How European Law Differs for Compensation Claims

A week after starting my new seat in Personal Injury and I found myself assisting and attending an Accidents Abroad Seminar.  Having not had any experience in Personal Injury and looking at the list of Delegates who would be attending, I expected the seminars to be fast paced and presume a background in this area of law.  I was pleasantly surprised to find that I not only followed the seminar and kept up with the debates and intricacies discussed by the experts, but I enjoyed the lively debate towards the end of the day in how the law would be applicable to specific scenarios.

The day commenced with an introduction by Neil Lorimer a partner of our firm, a discussion in respect of jurisdictional issues by Lucy Wyles, a barrister at 2 Temple Gardens and the application of foreign law in accident abroad claims by Bernard Doherty, a barrister at Thirty Nine Essex Street.  We also heard from Antoinette Collignon and Jon Sutton, partners at Legaltree and De Cotta Law respectively who were able to share some of the differences in both the law and the practicalities of the legal system in the Netherlands and Spain.   It became clear that whilst trained in Personal Injury law in England and Wales, even when merely eliciting a response from either the courts or a foreign insurer, the most experienced Personal Injury lawyer would most likely need the assistance of someone practicing in the particular country in question.  We were informed that Spain had a limitation date of one year from the date of stability but that if there were criminal proceedings, the Judge may make an order to compensate for the civil matter at the same time and therefore steps should be taken to pre-empt any such order.  We found that in the Netherlands, even if the actions of a pedestrian caused a road traffic accident, they would automatically be entitled to at least 50% of the potential compensation of that claim.  These are points I had not even considered would differ between European countries.


The seminar then went on to consider how periodical payments, whilst complicated enough when considered in UK settlement proceedings, became vastly more complex when they may be paid from a foreign insurance company, which was discussed by Paul Rosson from Frenkel Topping.  Given Louise Howard’s insightful blog into the topics discussed by each speaker, I do not propose to repeat the content of each discussion here, but please do refer to her previous blog on this matter for further information.

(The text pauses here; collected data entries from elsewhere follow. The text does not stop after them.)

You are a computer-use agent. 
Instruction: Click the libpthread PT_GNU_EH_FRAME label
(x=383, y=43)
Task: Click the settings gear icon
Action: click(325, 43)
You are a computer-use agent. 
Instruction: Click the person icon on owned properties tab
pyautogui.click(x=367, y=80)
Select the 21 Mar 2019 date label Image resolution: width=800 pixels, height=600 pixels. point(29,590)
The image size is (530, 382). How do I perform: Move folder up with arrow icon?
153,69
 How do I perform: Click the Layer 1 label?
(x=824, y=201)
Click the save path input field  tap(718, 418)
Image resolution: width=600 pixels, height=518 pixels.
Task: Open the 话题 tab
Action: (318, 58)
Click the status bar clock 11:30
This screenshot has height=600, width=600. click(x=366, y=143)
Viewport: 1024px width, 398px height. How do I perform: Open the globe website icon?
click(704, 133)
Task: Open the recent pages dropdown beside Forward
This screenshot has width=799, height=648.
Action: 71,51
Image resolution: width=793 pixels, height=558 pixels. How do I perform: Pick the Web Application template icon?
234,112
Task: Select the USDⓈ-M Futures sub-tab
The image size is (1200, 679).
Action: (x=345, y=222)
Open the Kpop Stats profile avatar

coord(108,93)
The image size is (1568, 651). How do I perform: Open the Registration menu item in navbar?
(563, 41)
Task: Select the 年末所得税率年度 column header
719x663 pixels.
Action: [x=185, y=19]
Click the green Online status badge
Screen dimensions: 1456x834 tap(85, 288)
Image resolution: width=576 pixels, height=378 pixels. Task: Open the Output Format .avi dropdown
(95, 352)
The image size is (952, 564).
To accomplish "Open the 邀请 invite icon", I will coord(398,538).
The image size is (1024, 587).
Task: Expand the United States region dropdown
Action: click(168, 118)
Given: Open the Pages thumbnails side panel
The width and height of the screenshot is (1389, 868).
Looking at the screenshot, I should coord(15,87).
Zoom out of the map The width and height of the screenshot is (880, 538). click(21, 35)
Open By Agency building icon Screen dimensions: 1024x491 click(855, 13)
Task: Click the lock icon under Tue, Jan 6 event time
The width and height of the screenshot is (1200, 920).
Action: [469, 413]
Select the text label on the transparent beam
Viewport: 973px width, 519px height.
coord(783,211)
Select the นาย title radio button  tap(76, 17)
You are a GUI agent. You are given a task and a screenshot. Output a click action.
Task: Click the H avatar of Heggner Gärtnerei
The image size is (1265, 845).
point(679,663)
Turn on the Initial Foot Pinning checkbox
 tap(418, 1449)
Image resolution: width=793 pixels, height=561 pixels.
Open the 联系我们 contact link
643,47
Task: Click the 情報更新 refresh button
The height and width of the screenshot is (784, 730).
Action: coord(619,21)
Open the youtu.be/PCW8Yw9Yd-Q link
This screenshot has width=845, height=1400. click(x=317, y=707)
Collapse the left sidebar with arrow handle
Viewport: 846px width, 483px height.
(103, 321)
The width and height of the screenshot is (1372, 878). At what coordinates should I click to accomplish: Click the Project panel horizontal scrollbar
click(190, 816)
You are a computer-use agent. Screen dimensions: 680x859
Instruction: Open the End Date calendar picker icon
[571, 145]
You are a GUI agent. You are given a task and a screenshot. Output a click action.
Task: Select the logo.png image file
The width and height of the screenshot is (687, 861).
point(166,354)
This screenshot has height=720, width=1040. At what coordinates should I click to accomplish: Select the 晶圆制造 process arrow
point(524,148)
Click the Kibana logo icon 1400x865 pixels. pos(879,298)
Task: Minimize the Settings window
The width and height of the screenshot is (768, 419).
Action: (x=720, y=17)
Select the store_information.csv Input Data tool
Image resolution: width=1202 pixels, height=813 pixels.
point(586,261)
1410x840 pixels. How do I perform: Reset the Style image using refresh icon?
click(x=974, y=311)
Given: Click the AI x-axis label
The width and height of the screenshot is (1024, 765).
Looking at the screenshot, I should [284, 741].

Whilst these discussions were vastly interesting and informative, by far the most thought provoking questions of the day came when discussing our fictional case study concerning Mr and Mrs Smith, our English drivers, Mrs and Mr Bergkamp, our Dutch drivers and Mr Spielberg, the Californian driver all involved in a road traffic accident in Spain.  The potential legal redress for each of the parties sparked a lively debate applying the knowledge we had been given throughout the day.  Subjects were debated such as where best to bring a Personal Injury claim and it became clear that this was dependant on which fictional character was your client.  Bernard Doherty led this spirited discussion highlighting jurisdictional issues, manipulating the situation to ensure we could all apply the law dependant on the circumstances which we had in front of us.  This forced all attendees from the most accomplished to complete novices like me, to think how to apply different aspects of the scenario given to the jurisdictional issues and legal requirements.  I now look forward to using my newfound knowledge in my Personal Injury seat and am eager to attend any further seminars conducted by Lanyon Bowdler.